Outro fato repugnante é o preço cobrado para a inscrição no concurso. O valor de R$ 260,00 (duzentos e sessenta reais) representa 27,25% do atual salário mínimo nacional (R$ 954,00), o que caracteriza uma exploração desumana a milhares de jovens desempregados que sonham em poder um dia trabalhar como advogado.

Até quando os candidatos a uma inscrição na OAB vão continuar a ser humilhados e constrangidos, submetidos a um detector de metais e abordados como indivíduos suspeitos, por seguranças despreparados, no momento em que necessitam ir ao banheiro no dia de prova? 

E diante dessa indústria de constrangimentos instalada pela Ordem dos Advogados do Brasil – cuja fumaça fétida do mau direito transformou-se em gás exterminador dos princípios constitucionais e do livre exercício da cidadania – é oportuno aos milhares de injustiçados bacharéis em Direito promoverem uma mobilização nacional.

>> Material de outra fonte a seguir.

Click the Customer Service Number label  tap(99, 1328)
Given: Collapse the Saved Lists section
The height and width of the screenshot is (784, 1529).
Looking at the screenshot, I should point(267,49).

E este momento requer coragem, determinação e muita união. A formação de uma unidade de luta pelo fim do inconstitucional e imperativo Exame de Ordem requer urgência. Que os protestos desses operadores ganhem as ruas hoje mesmo, de forma organizada e pacífica, impulsionados pelos ventos da autêntica democracia brasileira.

Que todos coloquem em prática os ensinamentos deixados pelo extraordinário e combativo jurista alemão Rudolf von Ihering, na obra “A Luta pelo Direito”: Na luta hás de encontrar o teu direito. No momento em que o direito renuncia à luta, ele renuncia a si mesmo. A vida e a liberdade, só a merece aquele que sem cessar tem de conquistá-la.

Sabe-se que alguns projetos de lei (PL) pedindo a extinção deste famigerado exame já foram apresentados na Câmara Federal e no Senado, porém, o grande  lobby da OAB sobre os parlamentares tem derrotado esses projetos – porque a OAB pretende continuar faturando milhões de reais por ano com a aplicação das provas e, destarte, continuar, também, não prestando contas ao TCU do enorme montante que recebe.

Para uma causa que parecia perdida, por conta da influência da Ordem dos Advogados do Brasil sobre o Congresso Nacional, agora, com a vitória do deputado federal Jair Bolsonaro na disputa para a Presidência da República, ressurgiu uma luz no fim do túnel, pois o presidente eleito, na qualidade de parlamentar, defendeu projetos de lei que pediam o fim do exame.

E no dia 25 de novembro, Bolsonaro, ao declarar que é contra o Revalida para médicos brasileiros, aproveitou para criticar o exame de Ordem, quando disse: “Eu sou contra o Revalida para os médicos brasileiros, senão vai desaguar na mesma situação que acontece na OAB. Não podemos formar jovens e depois submetê-los a ser boys de luxo em escritórios de advocacia”.

As declarações do futuro presidente da República Federativa do Brasil deixou preocupada a cúpula-mor da OAB, que foi antagônica à candidatura do presidente eleito, enquanto o Movimento Nacional dos Bacharéis em Direito (MNBD) apoiou abertamente à candidatura de Jair Bolsonaro e de outros candidatos que sempre defenderam o fim deste injusto e mercantilista exame.

Não obstante os bons ventos estarem soprando favoráveis aos bacharéis em Direito, para por fim ao humilhante apartheid imposto pela Ordem dos Advogados do Brasil, é muito importante que o MNBD permaneça vigilante e em contínua luta porque “quem sabe faz a hora, não espera acontecer”.